● Data extract
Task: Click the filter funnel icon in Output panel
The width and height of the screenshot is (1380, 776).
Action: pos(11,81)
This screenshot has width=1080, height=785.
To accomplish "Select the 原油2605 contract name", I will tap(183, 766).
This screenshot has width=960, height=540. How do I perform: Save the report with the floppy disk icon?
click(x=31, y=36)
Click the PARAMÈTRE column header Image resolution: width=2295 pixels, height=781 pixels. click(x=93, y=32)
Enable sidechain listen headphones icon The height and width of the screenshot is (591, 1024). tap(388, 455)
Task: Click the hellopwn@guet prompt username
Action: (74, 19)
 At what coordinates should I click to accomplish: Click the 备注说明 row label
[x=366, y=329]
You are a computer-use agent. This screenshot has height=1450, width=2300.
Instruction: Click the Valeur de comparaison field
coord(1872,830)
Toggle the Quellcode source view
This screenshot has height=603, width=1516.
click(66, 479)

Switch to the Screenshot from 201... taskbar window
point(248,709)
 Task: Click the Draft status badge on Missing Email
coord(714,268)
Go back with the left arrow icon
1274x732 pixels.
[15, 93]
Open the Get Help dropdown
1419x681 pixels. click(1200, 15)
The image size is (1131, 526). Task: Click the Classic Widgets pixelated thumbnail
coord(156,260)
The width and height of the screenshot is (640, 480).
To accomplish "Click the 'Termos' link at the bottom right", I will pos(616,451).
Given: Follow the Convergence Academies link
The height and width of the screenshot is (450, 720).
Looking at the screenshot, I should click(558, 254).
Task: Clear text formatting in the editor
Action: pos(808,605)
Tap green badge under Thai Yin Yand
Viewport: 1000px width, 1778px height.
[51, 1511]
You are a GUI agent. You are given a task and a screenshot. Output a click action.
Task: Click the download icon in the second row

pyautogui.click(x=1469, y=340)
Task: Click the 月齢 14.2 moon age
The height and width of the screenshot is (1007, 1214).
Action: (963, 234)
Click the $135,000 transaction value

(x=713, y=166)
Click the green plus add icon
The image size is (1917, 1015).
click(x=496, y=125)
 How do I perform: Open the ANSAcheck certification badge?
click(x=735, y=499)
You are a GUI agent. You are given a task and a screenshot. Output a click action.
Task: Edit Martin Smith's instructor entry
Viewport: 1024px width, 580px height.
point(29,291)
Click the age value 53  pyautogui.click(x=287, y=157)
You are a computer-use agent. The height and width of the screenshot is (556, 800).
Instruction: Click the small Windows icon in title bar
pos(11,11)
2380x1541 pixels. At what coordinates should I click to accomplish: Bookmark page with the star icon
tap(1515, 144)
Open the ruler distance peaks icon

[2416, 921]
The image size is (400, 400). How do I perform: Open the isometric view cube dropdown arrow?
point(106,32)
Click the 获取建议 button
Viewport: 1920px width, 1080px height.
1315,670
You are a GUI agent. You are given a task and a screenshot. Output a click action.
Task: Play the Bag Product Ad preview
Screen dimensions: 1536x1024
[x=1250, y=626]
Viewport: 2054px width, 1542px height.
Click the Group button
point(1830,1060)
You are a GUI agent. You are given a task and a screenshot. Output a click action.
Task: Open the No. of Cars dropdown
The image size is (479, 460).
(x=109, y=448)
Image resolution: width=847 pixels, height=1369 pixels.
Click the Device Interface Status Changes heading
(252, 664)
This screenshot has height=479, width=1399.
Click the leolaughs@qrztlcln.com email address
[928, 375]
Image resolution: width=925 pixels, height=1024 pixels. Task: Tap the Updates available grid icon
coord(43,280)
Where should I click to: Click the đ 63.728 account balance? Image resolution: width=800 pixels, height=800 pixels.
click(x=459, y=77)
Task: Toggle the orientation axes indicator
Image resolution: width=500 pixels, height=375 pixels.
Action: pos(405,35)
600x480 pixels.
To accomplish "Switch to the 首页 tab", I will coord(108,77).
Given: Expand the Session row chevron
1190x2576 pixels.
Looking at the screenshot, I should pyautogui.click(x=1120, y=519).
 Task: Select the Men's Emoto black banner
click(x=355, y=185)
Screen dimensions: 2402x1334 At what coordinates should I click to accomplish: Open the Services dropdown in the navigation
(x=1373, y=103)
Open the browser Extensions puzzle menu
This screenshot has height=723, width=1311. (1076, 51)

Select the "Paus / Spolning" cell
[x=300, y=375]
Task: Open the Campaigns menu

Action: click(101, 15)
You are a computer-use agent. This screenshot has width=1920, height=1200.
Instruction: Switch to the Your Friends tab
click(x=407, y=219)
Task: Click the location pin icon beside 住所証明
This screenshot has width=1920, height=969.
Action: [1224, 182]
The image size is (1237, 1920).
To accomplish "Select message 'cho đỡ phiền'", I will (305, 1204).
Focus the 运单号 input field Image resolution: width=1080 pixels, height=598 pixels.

● Challenge
Please convert all the entries above into a numbered list, leaving out the blank lines.

● Result for this exercise
1. Task: Click the filter funnel icon in Output panel
2. The width and height of the screenshot is (1380, 776).
3. Action: pos(11,81)
4. This screenshot has width=1080, height=785.
5. To accomplish "Select the 原油2605 contract name", I will tap(183, 766).
6. This screenshot has width=960, height=540. How do I perform: Save the report with the floppy disk icon?
7. click(x=31, y=36)
8. Click the PARAMÈTRE column header Image resolution: width=2295 pixels, height=781 pixels. click(x=93, y=32)
9. Enable sidechain listen headphones icon The height and width of the screenshot is (591, 1024). tap(388, 455)
10. Task: Click the hellopwn@guet prompt username
11. Action: (74, 19)
12.  At what coordinates should I click to accomplish: Click the 备注说明 row label
13. [x=366, y=329]
14. You are a computer-use agent. This screenshot has height=1450, width=2300.
15. Instruction: Click the Valeur de comparaison field
16. coord(1872,830)
17. Toggle the Quellcode source view
18. This screenshot has height=603, width=1516.
19. click(66, 479)
20. Switch to the Screenshot from 201... taskbar window
21. point(248,709)
22.  Task: Click the Draft status badge on Missing Email
23. coord(714,268)
24. Go back with the left arrow icon
25. 1274x732 pixels.
26. [15, 93]
27. Open the Get Help dropdown
28. 1419x681 pixels. click(1200, 15)
29. The image size is (1131, 526). Task: Click the Classic Widgets pixelated thumbnail
30. coord(156,260)
31. The width and height of the screenshot is (640, 480).
32. To accomplish "Click the 'Termos' link at the bottom right", I will pos(616,451).
33. Given: Follow the Convergence Academies link
34. The height and width of the screenshot is (450, 720).
35. Looking at the screenshot, I should click(558, 254).
36. Task: Clear text formatting in the editor
37. Action: pos(808,605)
38. Tap green badge under Thai Yin Yand
39. Viewport: 1000px width, 1778px height.
40. [51, 1511]
41. You are a GUI agent. You are given a task and a screenshot. Output a click action.
42. Task: Click the download icon in the second row
43. pyautogui.click(x=1469, y=340)
44. Task: Click the 月齢 14.2 moon age
45. The height and width of the screenshot is (1007, 1214).
46. Action: (963, 234)
47. Click the $135,000 transaction value
48. (x=713, y=166)
49. Click the green plus add icon
50. The image size is (1917, 1015).
51. click(x=496, y=125)
52.  How do I perform: Open the ANSAcheck certification badge?
53. click(x=735, y=499)
54. You are a GUI agent. You are given a task and a screenshot. Output a click action.
55. Task: Edit Martin Smith's instructor entry
56. Viewport: 1024px width, 580px height.
57. point(29,291)
58. Click the age value 53  pyautogui.click(x=287, y=157)
59. You are a computer-use agent. The height and width of the screenshot is (556, 800).
60. Instruction: Click the small Windows icon in title bar
61. pos(11,11)
62. 2380x1541 pixels. At what coordinates should I click to accomplish: Bookmark page with the star icon
63. tap(1515, 144)
64. Open the ruler distance peaks icon
65. [2416, 921]
66. The image size is (400, 400). How do I perform: Open the isometric view cube dropdown arrow?
67. point(106,32)
68. Click the 获取建议 button
69. Viewport: 1920px width, 1080px height.
70. 1315,670
71. You are a GUI agent. You are given a task and a screenshot. Output a click action.
72. Task: Play the Bag Product Ad preview
73. Screen dimensions: 1536x1024
74. [x=1250, y=626]
75. Viewport: 2054px width, 1542px height.
76. Click the Group button
77. point(1830,1060)
78. You are a GUI agent. You are given a task and a screenshot. Output a click action.
79. Task: Open the No. of Cars dropdown
80. The image size is (479, 460).
81. (x=109, y=448)
82. Image resolution: width=847 pixels, height=1369 pixels.
83. Click the Device Interface Status Changes heading
84. (252, 664)
85. This screenshot has height=479, width=1399.
86. Click the leolaughs@qrztlcln.com email address
87. [928, 375]
88. Image resolution: width=925 pixels, height=1024 pixels. Task: Tap the Updates available grid icon
89. coord(43,280)
90. Where should I click to: Click the đ 63.728 account balance? Image resolution: width=800 pixels, height=800 pixels.
91. click(x=459, y=77)
92. Task: Toggle the orientation axes indicator
93. Image resolution: width=500 pixels, height=375 pixels.
94. Action: pos(405,35)
95. 600x480 pixels.
96. To accomplish "Switch to the 首页 tab", I will coord(108,77).
97. Given: Expand the Session row chevron
98. 1190x2576 pixels.
99. Looking at the screenshot, I should pyautogui.click(x=1120, y=519).
100.  Task: Select the Men's Emoto black banner
101. click(x=355, y=185)
102. Screen dimensions: 2402x1334 At what coordinates should I click to accomplish: Open the Services dropdown in the navigation
103. (x=1373, y=103)
104. Open the browser Extensions puzzle menu
105. This screenshot has height=723, width=1311. (1076, 51)
106. Select the "Paus / Spolning" cell
107. [x=300, y=375]
108. Task: Open the Campaigns menu
109. Action: click(101, 15)
110. You are a computer-use agent. This screenshot has width=1920, height=1200.
111. Instruction: Switch to the Your Friends tab
112. click(x=407, y=219)
113. Task: Click the location pin icon beside 住所証明
114. This screenshot has width=1920, height=969.
115. Action: [1224, 182]
116. The image size is (1237, 1920).
117. To accomplish "Select message 'cho đỡ phiền'", I will (305, 1204).
118. Focus the 运单号 input field Image resolution: width=1080 pixels, height=598 pixels.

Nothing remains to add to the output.